◆第108回全国高校野球選手権神奈川大会▽1回戦 市ケ尾5―3関東六浦(7日・横須賀)

 市ケ尾が関東六浦を下して初戦を突破した。守護神・中山優太朗投手(3年)の2回無失点の好投。

さらに女房役の黒井快都捕手(3年)が勝ち越し打を含む3安打の活躍を見せた。

 先発の太田晴投手(2年)が1回2/3を投げ3失点と序盤は苦しい展開が続いた。だが、1―3の4回に3回から登板した山田想二郎投手(3年)が三者凡退で流れを作ると、1―3で迎えた5回1死二、三塁から村山史比古外野手(3年)が同点の2点適時打。さらに2死二塁から黒井が右中間へ適時三塁打を放って逆転に成功した。「同点に追いついてくれたので、自分はただ1本出そうという気持ちだった。打てて嬉しかった」と笑顔を見せた。1点リードの8回から登板した中山は自己最速タイの145キロをマークして2回無失点で試合を締めた。
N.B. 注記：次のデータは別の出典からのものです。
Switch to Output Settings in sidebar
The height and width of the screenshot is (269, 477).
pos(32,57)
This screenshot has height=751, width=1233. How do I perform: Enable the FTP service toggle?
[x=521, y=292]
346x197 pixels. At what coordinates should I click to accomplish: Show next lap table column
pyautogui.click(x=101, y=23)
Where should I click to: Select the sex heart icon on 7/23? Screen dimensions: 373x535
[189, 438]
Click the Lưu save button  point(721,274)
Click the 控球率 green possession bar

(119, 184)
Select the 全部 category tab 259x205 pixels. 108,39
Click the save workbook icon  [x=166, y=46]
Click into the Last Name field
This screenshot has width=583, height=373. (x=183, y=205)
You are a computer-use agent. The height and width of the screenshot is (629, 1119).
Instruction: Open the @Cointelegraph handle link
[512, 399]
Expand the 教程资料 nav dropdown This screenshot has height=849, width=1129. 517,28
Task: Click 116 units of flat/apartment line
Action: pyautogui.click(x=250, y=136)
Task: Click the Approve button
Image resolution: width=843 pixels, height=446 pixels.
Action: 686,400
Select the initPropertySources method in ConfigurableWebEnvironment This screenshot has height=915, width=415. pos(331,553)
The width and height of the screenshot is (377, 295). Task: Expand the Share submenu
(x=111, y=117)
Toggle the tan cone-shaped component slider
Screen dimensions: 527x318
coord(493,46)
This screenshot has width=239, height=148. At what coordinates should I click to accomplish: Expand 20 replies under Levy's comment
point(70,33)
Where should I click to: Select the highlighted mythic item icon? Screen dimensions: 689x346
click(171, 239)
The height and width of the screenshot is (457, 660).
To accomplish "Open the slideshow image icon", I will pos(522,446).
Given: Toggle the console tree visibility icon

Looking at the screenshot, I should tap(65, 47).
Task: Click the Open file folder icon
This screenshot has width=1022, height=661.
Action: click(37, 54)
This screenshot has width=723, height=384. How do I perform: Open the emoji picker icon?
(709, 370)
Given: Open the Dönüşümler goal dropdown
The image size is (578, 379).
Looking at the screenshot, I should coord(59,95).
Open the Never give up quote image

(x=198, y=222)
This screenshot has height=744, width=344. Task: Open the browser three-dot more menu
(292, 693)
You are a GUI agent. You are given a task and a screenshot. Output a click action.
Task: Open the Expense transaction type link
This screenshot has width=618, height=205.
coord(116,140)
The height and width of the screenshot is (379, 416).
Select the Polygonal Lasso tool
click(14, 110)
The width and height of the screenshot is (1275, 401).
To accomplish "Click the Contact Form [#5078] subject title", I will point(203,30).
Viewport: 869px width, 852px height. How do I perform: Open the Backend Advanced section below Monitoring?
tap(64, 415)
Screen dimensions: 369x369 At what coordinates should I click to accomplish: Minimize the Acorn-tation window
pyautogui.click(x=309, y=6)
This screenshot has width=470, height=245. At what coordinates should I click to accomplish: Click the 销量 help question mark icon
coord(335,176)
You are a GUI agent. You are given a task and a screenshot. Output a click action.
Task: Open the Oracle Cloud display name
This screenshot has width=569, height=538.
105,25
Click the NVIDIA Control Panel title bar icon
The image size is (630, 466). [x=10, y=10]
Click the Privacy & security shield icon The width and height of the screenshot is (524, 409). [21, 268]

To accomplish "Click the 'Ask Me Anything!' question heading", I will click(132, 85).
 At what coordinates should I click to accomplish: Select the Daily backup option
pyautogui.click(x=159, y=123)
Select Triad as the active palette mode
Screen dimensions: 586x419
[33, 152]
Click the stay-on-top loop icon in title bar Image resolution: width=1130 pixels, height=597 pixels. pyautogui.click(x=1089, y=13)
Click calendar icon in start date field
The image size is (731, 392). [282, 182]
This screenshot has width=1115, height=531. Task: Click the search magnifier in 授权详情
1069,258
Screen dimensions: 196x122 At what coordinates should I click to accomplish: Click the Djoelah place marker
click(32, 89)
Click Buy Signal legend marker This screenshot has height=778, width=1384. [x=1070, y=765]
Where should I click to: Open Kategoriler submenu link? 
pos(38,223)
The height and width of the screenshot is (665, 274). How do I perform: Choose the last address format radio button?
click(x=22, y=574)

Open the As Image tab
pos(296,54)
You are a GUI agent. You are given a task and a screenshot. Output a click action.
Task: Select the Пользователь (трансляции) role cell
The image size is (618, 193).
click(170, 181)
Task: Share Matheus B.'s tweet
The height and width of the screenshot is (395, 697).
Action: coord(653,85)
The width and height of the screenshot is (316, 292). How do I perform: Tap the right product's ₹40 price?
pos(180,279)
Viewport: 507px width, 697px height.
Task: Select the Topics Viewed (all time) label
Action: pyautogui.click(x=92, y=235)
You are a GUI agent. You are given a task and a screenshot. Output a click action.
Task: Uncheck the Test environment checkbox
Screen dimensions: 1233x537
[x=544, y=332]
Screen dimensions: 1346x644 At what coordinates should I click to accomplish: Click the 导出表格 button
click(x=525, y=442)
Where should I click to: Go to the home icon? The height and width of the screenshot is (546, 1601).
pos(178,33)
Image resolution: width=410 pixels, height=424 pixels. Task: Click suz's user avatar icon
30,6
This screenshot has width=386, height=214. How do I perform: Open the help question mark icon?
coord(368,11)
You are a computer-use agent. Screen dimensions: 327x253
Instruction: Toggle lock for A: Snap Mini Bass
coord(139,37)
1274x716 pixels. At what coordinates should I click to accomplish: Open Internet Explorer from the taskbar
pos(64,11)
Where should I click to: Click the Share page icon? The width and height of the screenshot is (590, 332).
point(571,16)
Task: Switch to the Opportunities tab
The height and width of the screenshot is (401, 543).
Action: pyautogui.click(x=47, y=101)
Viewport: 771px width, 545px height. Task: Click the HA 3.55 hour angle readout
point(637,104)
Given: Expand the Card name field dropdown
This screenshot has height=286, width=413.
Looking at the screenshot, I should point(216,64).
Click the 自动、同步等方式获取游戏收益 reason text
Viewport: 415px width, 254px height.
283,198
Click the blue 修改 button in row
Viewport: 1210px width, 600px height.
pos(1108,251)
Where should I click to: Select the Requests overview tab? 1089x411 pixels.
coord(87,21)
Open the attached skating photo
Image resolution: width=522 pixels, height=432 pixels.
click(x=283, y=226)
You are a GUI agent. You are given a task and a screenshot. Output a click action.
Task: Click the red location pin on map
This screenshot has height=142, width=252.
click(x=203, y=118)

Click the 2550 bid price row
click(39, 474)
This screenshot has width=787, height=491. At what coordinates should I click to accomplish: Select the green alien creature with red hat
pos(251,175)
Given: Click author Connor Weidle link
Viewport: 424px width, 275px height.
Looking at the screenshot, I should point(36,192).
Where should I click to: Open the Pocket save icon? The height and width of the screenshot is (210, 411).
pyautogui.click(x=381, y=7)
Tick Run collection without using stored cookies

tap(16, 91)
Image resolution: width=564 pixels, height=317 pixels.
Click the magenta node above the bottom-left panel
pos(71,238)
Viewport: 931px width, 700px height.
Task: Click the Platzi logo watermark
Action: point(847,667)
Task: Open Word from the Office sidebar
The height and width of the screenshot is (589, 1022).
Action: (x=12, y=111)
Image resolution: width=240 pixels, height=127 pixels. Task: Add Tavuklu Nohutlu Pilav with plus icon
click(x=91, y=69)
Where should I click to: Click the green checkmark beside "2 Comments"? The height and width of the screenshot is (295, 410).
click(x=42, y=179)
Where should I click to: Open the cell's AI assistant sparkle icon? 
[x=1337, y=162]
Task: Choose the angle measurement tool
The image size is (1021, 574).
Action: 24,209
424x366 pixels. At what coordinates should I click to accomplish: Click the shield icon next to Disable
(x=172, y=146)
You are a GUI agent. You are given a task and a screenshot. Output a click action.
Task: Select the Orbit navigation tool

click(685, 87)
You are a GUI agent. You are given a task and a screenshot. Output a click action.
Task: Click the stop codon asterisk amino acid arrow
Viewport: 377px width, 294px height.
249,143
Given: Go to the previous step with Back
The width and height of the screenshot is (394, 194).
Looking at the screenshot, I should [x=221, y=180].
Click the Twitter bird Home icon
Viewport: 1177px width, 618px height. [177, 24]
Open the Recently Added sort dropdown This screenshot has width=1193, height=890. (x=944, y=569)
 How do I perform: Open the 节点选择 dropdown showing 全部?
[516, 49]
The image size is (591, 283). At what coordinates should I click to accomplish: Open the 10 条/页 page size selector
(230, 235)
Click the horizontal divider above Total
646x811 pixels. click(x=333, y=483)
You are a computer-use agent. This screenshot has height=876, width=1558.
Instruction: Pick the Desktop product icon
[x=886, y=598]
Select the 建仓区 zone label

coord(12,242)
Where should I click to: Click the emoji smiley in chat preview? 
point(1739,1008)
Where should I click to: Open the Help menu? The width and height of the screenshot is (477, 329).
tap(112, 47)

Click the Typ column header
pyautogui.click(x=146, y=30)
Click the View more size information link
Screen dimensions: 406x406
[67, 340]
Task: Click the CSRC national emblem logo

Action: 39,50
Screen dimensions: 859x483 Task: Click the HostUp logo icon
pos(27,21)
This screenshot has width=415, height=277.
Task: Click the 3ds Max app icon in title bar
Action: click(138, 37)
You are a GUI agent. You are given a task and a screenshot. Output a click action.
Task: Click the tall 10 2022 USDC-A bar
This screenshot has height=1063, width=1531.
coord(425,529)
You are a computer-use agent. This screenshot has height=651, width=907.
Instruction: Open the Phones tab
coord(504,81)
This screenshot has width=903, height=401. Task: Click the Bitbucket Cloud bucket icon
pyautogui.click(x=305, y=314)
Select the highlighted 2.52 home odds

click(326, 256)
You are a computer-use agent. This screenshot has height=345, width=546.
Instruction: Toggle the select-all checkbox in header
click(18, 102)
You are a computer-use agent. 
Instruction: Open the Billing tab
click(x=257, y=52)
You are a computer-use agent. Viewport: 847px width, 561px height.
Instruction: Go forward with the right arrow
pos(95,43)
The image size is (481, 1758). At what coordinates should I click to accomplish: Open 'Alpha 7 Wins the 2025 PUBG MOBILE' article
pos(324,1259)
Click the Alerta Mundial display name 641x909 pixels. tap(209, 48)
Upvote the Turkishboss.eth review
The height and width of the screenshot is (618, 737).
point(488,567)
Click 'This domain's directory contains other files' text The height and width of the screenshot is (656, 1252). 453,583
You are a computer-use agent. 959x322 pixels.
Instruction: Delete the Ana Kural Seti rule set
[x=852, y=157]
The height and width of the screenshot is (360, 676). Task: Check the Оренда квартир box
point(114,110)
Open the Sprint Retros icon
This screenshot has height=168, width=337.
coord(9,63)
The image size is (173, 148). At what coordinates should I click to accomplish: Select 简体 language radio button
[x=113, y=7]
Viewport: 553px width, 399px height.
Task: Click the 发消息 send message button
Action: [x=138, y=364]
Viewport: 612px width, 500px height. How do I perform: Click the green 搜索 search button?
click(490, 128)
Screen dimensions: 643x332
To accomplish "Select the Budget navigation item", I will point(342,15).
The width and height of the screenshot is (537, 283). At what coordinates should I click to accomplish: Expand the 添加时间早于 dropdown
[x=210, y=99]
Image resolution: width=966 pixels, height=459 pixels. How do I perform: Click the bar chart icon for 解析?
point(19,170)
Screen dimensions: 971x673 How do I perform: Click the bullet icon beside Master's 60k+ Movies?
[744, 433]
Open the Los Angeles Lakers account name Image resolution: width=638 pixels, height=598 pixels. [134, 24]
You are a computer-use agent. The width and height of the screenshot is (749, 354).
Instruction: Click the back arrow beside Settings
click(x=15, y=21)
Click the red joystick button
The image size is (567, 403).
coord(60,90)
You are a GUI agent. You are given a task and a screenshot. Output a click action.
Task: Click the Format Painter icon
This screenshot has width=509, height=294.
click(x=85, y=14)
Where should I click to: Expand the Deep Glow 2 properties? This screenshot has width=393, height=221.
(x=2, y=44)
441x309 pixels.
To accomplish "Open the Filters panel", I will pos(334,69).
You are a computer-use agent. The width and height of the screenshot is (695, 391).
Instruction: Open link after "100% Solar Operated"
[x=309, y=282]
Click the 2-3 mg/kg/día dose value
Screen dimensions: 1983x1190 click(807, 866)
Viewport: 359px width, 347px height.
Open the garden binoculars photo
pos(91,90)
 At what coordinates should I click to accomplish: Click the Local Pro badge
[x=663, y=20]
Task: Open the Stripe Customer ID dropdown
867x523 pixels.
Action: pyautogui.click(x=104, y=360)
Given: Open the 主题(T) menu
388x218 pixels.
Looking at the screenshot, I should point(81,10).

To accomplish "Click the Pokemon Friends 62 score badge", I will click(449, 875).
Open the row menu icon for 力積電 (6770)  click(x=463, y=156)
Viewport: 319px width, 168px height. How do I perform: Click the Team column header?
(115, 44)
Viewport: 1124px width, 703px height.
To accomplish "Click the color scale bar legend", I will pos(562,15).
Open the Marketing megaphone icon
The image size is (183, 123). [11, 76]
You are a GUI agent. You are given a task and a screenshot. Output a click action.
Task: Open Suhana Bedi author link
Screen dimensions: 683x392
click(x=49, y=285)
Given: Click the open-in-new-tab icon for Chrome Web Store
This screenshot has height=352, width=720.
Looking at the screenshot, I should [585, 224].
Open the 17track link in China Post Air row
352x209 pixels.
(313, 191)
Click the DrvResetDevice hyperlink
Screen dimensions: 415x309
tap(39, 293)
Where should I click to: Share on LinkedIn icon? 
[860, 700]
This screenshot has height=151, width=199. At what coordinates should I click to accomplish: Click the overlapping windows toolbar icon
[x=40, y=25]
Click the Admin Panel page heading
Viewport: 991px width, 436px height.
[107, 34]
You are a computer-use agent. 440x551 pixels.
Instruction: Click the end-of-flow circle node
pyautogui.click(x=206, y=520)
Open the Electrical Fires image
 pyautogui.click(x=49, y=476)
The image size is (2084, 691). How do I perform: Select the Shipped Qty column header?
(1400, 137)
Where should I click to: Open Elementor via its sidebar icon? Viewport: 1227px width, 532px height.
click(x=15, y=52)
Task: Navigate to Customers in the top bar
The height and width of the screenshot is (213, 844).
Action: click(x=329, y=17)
 中山は高校入学時、116キロだった球速を2年半で30キロ近く上げた努力家。向上心も強く、プロ注目の慶大・広池浩成投手のインスタグラムを参考にプロテインやサプリメントを取り入れたり、ピッチングのメカニクスも勉強。「ピッチングのすべてを学ばせてもらっている」と自身の成長のために研究を惜しまない性格が、絶対的守護神の強さの秘訣だ。

 この日は4投手の継投で勝利。エース・大塚遼投手(3年)の登板はなかったが、厚い投手層の要因を菅沢悠監督は「投手の練習メニューは一切ない。

(外部コーチから)彼らが自分たちでちゃんと教わったこと、自分に必要なことをひたすらやっている」と明かした。

 今夏を最後に退任が決まっている菅沢監督は「3年生にとっては常に最後。彼らの最後が1番良い形になるように」。恩師と迎える最後の夏に、中山は「目標であるベスト8に行けるように全力を尽くしたい」と意気込んだ。